Me han contado, ignoro si es cierto o no, que una mujer falleció en Valencia durante un pase de La pasión de Cristo, de Mel Gibson. Al parecer, la aprensión que le produjo el derroche de violencia, sangre y vísceras no le permitió digerir bien las palomitas y un corte digestión acabó con su vida. Lo más triste es que nadie reparó en ella hasta que un acomodador que limpiaba la sala para la siguiente sesión la encontró sentada en su butaca. Según me cuentan, de haber recibido atenciones médicas esta mujer estaría aún entre nosotros. En estos casos, 125 minutos son demasiados.
Existen más casos como éste. Otra mujer, esta vez americana, entró en un plácido sueño al comienzo de El paciente inglés y jamás despertó. Quien se lleva la palma en este sentido es M. Night Shyamalan (El sexto sentido, El protegido, Señales y El Bosque), cuyas combinaciones de aburrimiento, sobresaltos gratuitos y largo metraje han producido tres víctimas mortales conocidas hasta la fecha. No quisiera pecar de visionario, pero creo ver señales en todos estos hechos de que algo no va bien.

□ □ □ □ □

* Tareas propuestas *
1/ Reescribe la parte del fragmento del documento que empieza con las palabras que contienen "Me han contado, ignoro" y termina con "minutos son demasiados.". Pon "empleado del cine" en lugar de "acomodador".
2/ Según el fragmento del documento, ¿cuántas víctimas mortales conocidas han producido las películas de M. Night Shyamalan?
3/ Resume en forma de lista el párrafo del fragmento del documento que comienza con "Existen más casos como éste" y conserva sus datos principales.

□ □ □ □ □

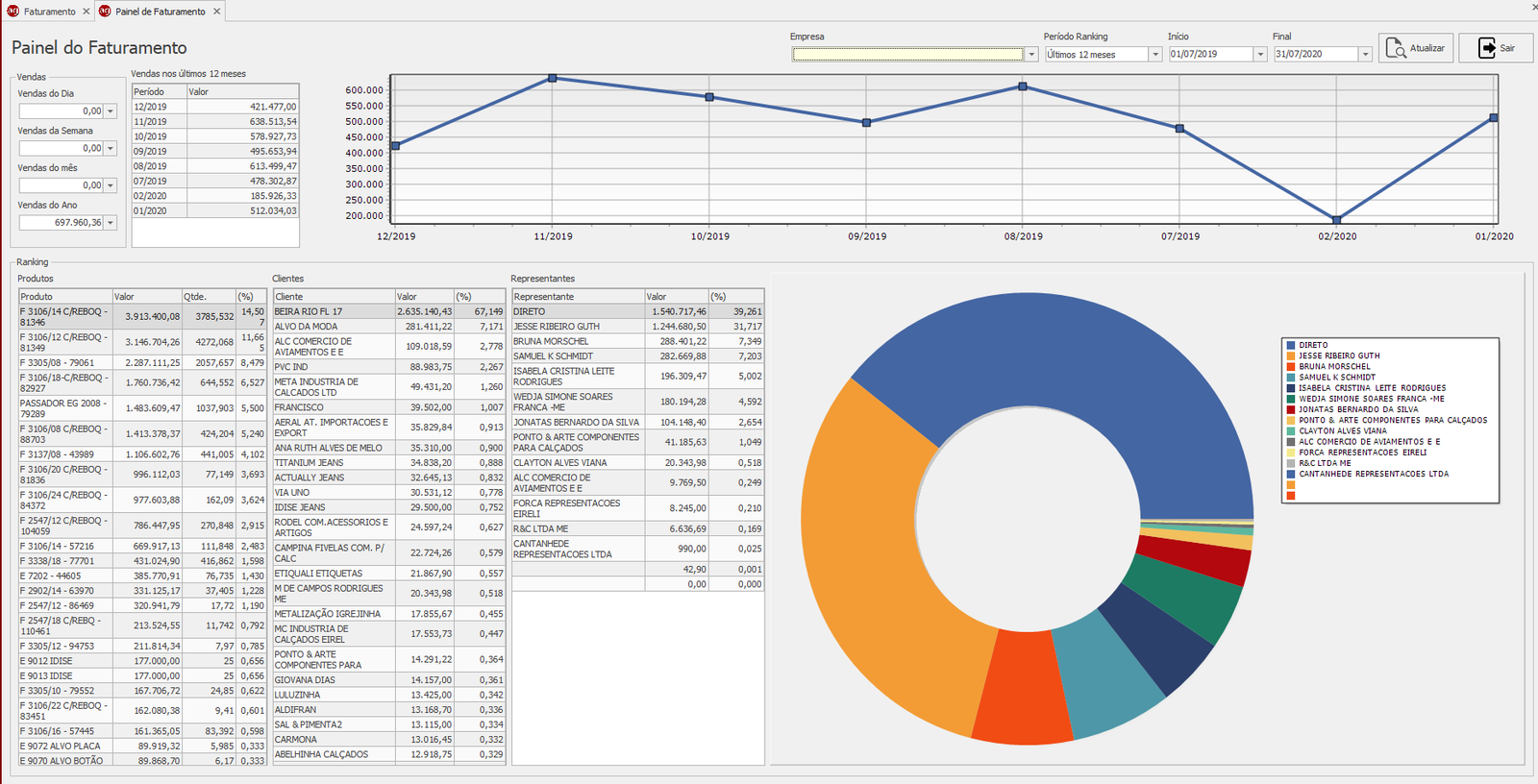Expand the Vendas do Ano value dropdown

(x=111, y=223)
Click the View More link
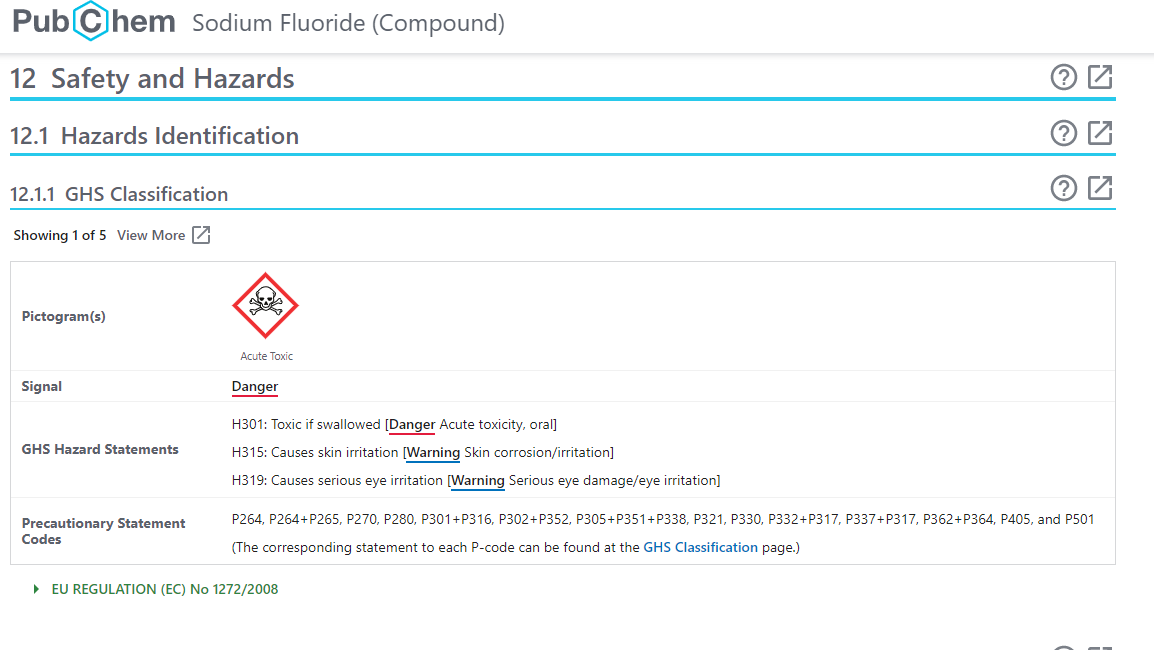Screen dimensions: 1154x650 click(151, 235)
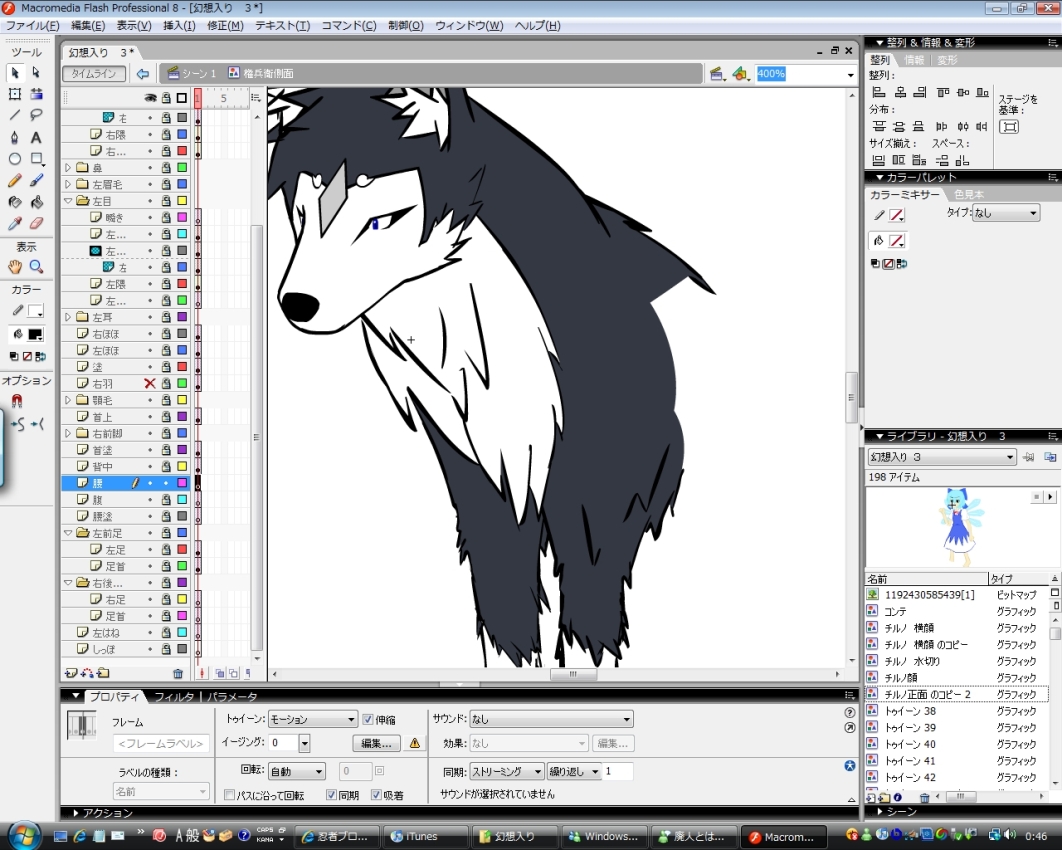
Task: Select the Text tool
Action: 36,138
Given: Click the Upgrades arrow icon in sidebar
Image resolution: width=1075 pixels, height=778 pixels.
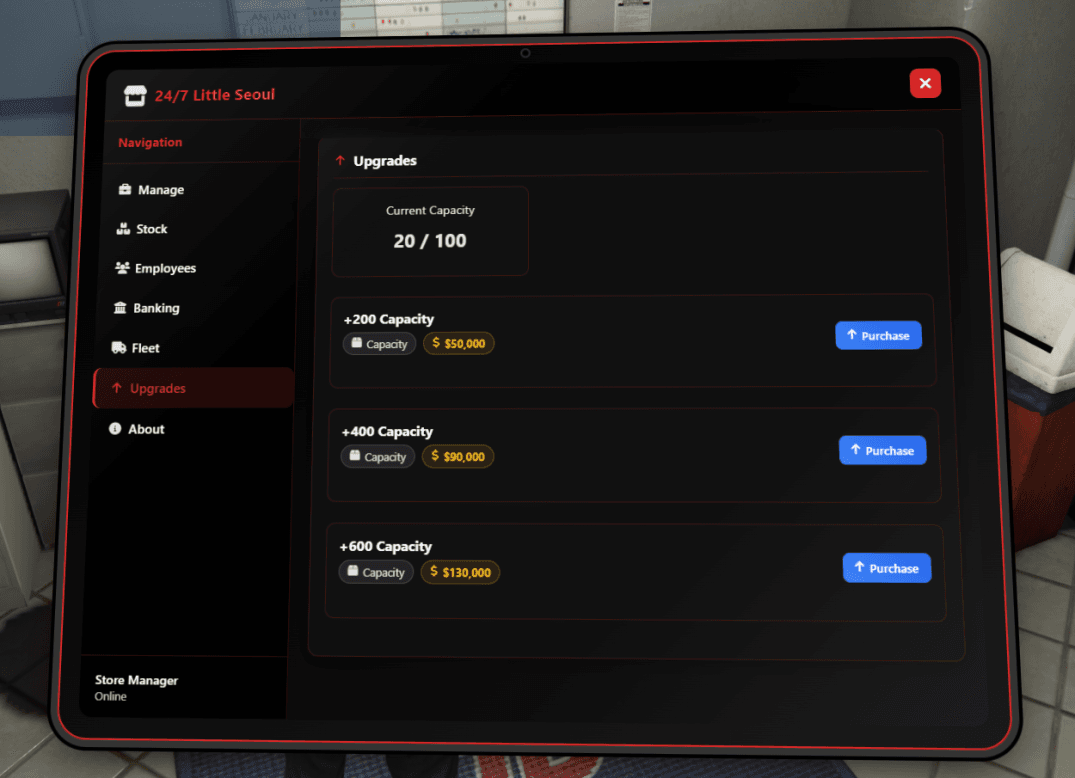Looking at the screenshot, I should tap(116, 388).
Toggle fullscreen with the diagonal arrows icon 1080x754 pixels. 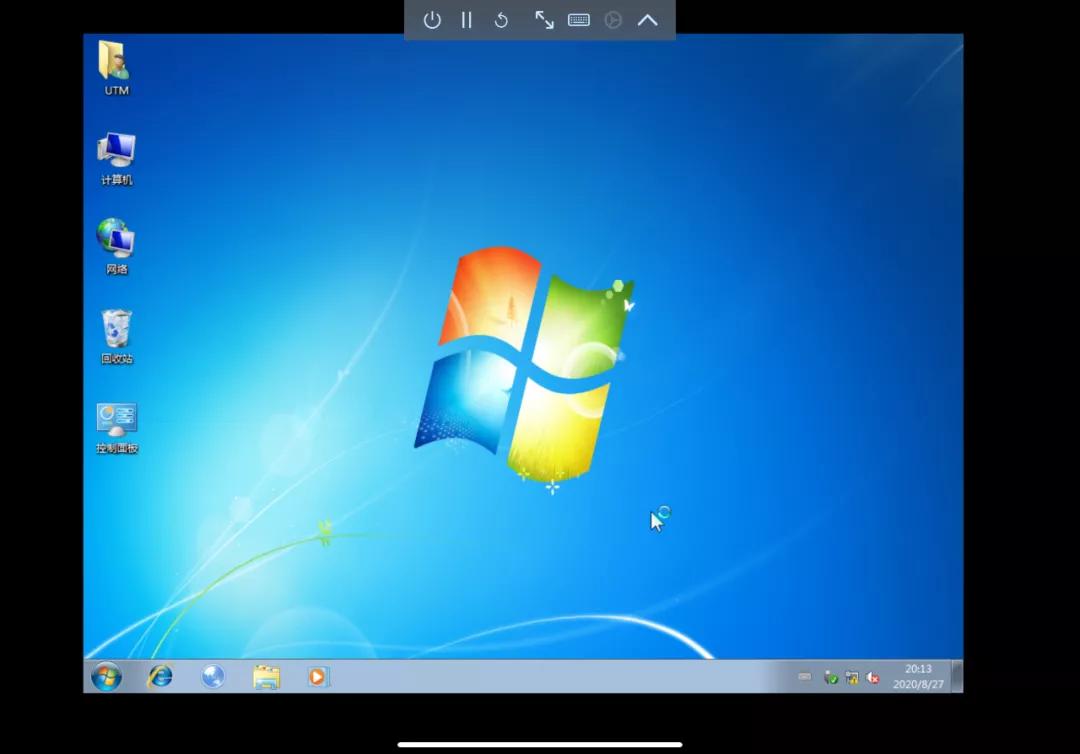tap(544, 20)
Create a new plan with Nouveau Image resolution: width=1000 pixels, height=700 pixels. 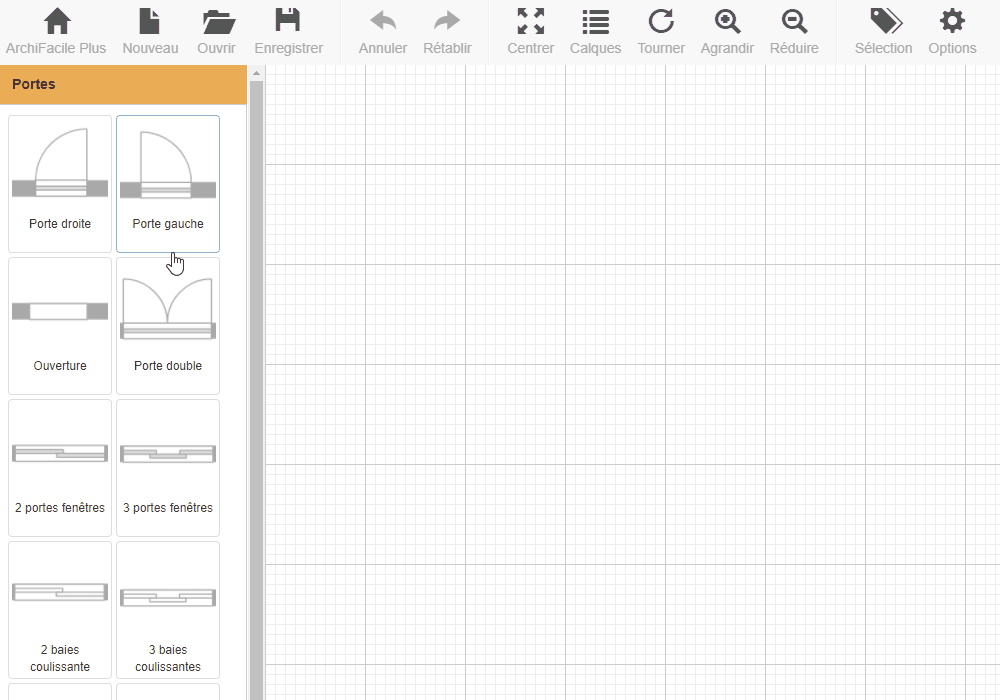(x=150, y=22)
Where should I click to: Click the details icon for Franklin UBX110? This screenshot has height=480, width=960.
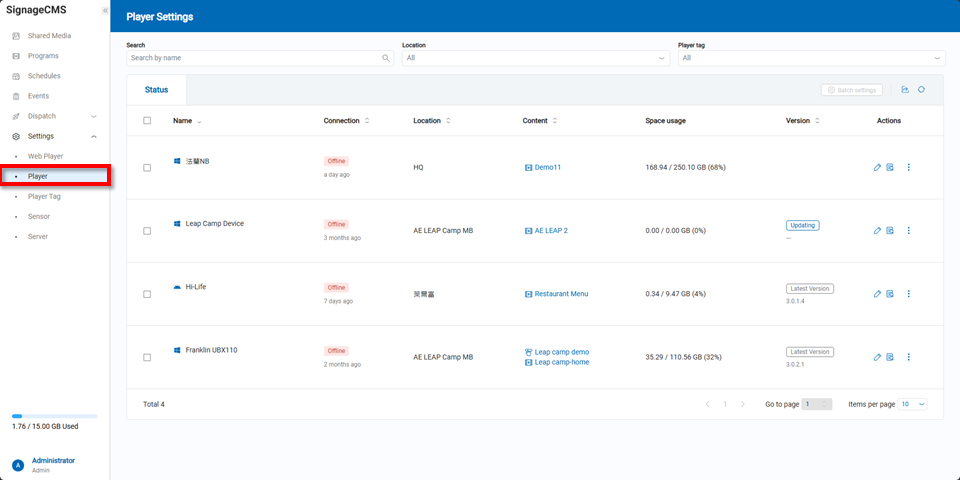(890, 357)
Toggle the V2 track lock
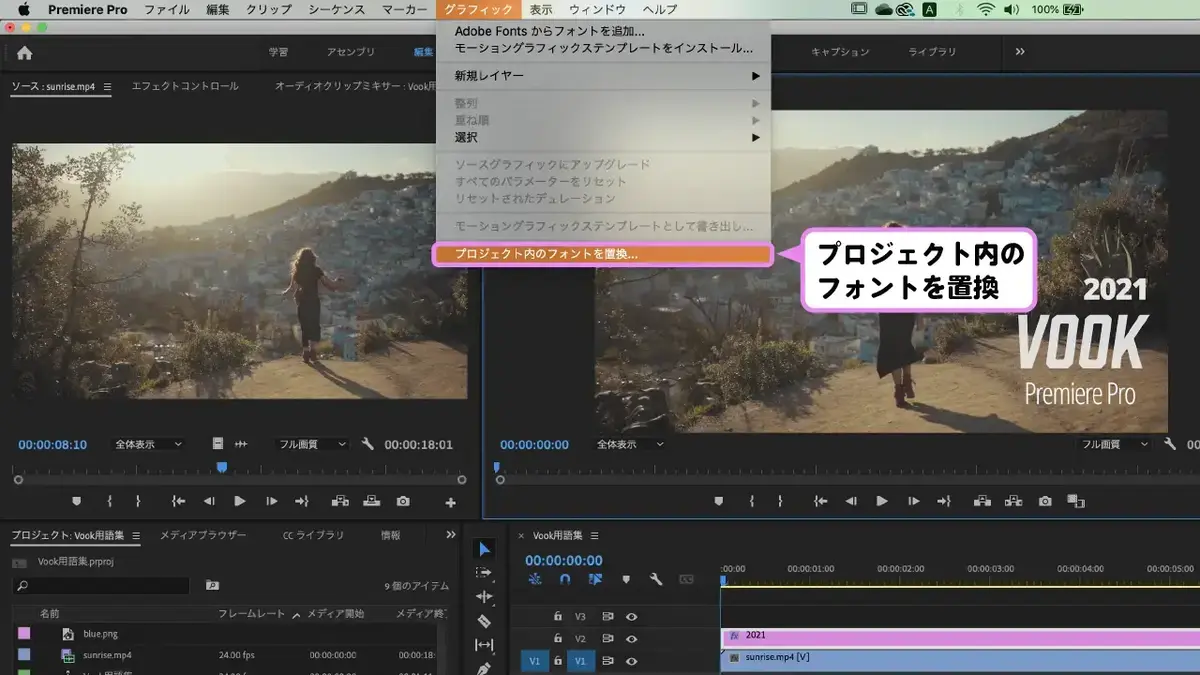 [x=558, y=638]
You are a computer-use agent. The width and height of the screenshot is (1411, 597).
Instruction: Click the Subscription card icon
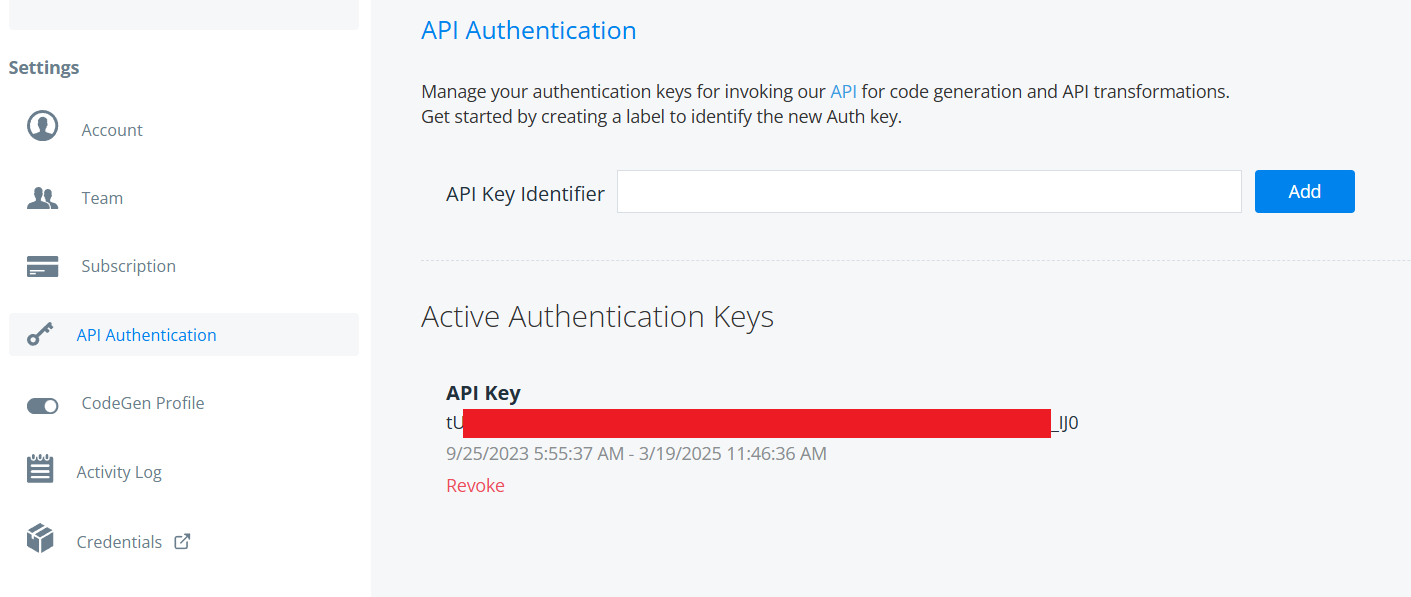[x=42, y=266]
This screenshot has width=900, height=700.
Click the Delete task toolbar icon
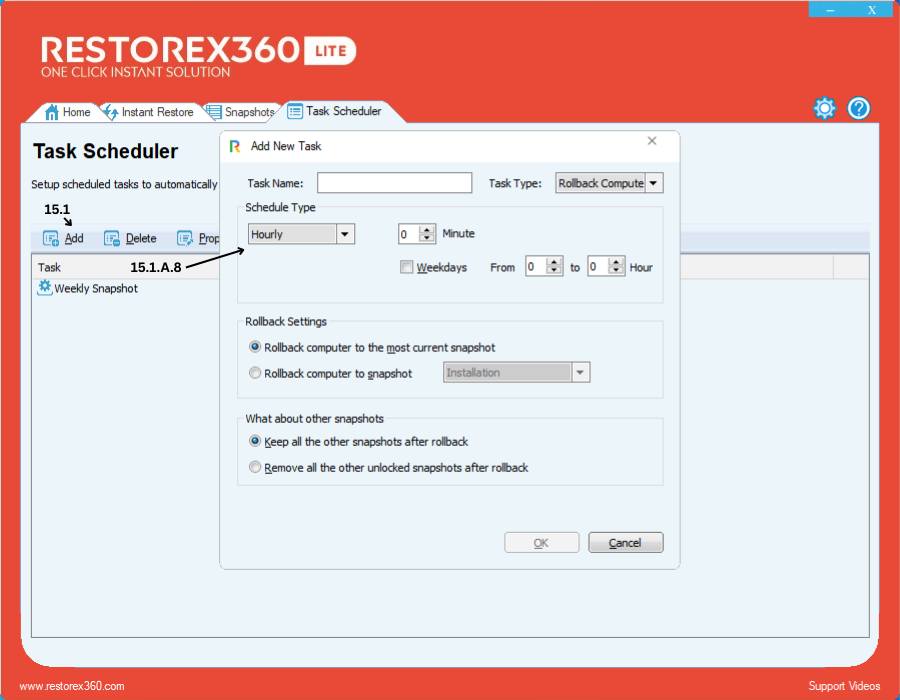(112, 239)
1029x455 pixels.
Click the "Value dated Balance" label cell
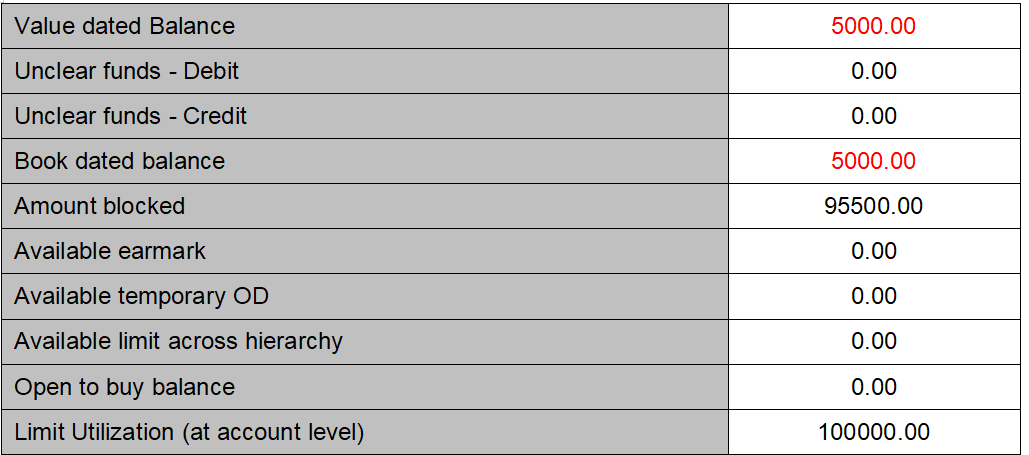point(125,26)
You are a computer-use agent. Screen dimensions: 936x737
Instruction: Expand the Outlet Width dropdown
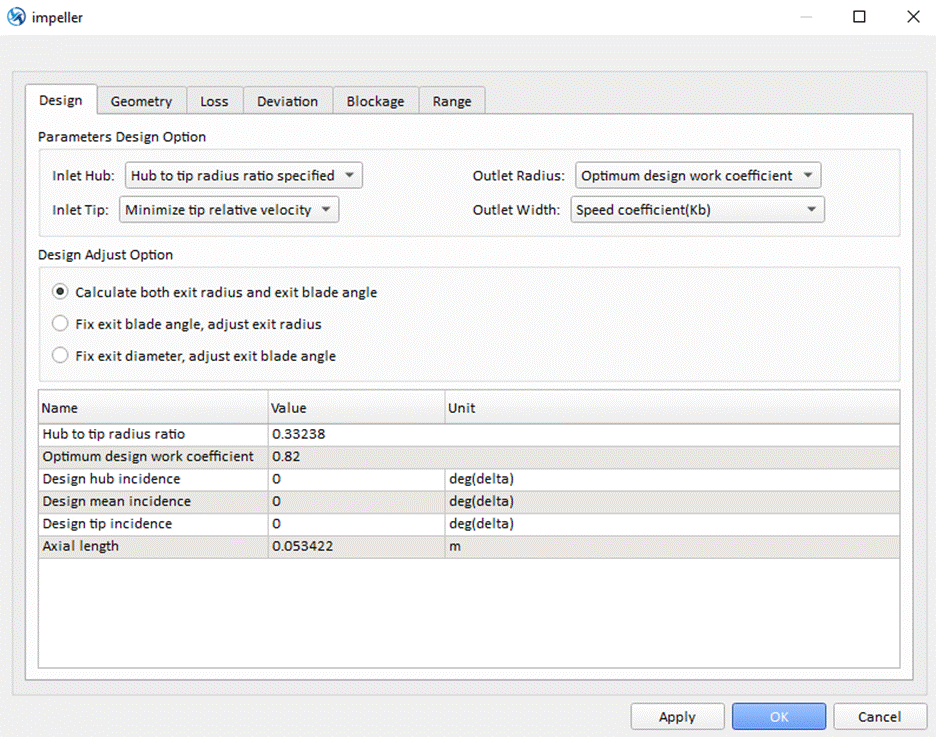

□ □ □ □ □

* Respuestas del ejercicio *
1/
Me han contado, ignoro si es cierto o no, que una mujer falleció en Valencia durante un pase de La pasión de Cristo, de Mel Gibson. Al parecer, la aprensión que le produjo el derroche de violencia, sangre y vísceras no le permitió digerir bien las palomitas y un corte digestión acabó con su vida. Lo más triste es que nadie reparó en ella hasta que un empleado del cine que limpiaba la sala para la siguiente sesión la encontró sentada en su butaca. Según me cuentan, de haber recibido atenciones médicas esta mujer estaría aún entre nosotros. En estos casos, 125 minutos son demasiados.

2/ Tres víctimas mortales conocidas.

3/
- Una mujer americana se quedó dormida al comienzo de El paciente inglés y nunca despertó.
- Las películas de M. Night Shyamalan (El sexto sentido, El protegido, Señales y El Bosque) combinan aburrimiento, sobresaltos gratuitos y largo metraje, y han producido tres víctimas mortales conocidas hasta la fecha.
- Quien escribe cree ver en estos hechos señales de que algo no va bien.